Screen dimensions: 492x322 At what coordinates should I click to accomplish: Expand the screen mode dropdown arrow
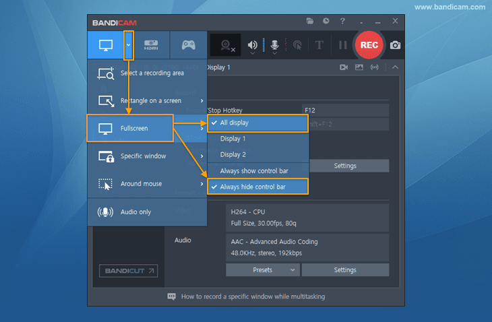click(129, 45)

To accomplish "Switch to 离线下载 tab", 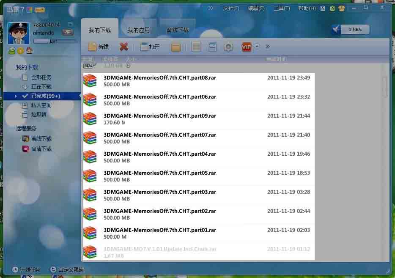I will click(x=178, y=30).
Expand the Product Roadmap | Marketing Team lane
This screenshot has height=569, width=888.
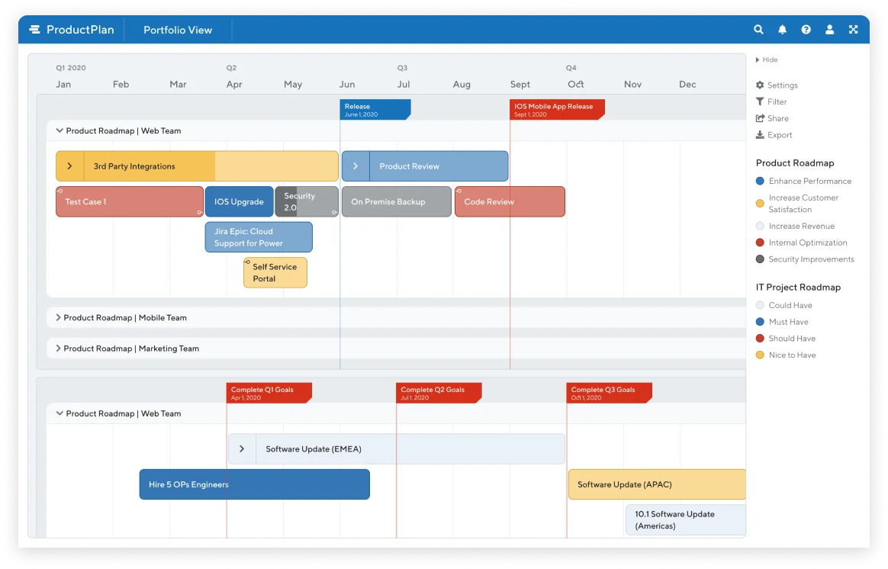click(58, 349)
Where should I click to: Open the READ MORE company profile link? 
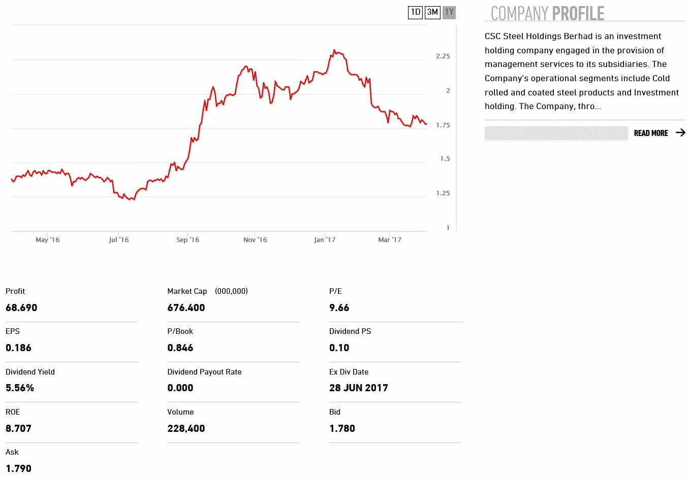click(651, 133)
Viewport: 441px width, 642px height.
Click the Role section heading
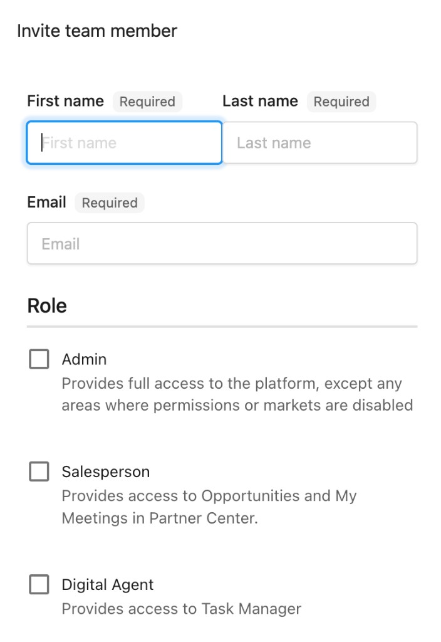pyautogui.click(x=47, y=305)
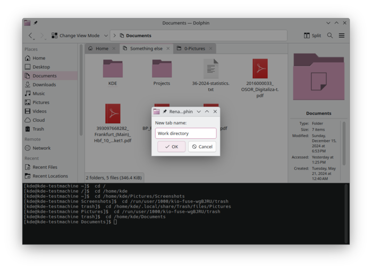Open the KDE folder

(x=113, y=69)
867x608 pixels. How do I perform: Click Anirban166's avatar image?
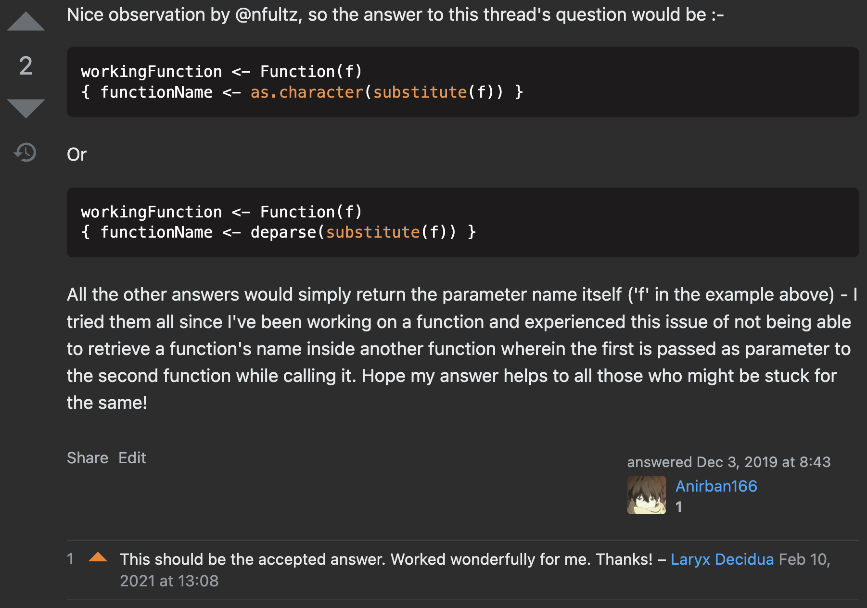coord(647,495)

■ **THE TASK**:
Starting with the line that contains "This screenshot has height=569, width=888." and ending with the last line of the material, every line must be written out exactly; no other lines and no pictures are wanted.

■ **EXERCISE RESULT**:
This screenshot has height=569, width=888.
click(58, 349)
Where should I click to: Open the READ MORE company profile link? 
click(651, 133)
Viewport: 441px width, 642px height.
Click the Role section heading
pyautogui.click(x=47, y=305)
Open the KDE folder

(x=113, y=69)
867x608 pixels. How do I perform: Click Anirban166's avatar image?
coord(647,495)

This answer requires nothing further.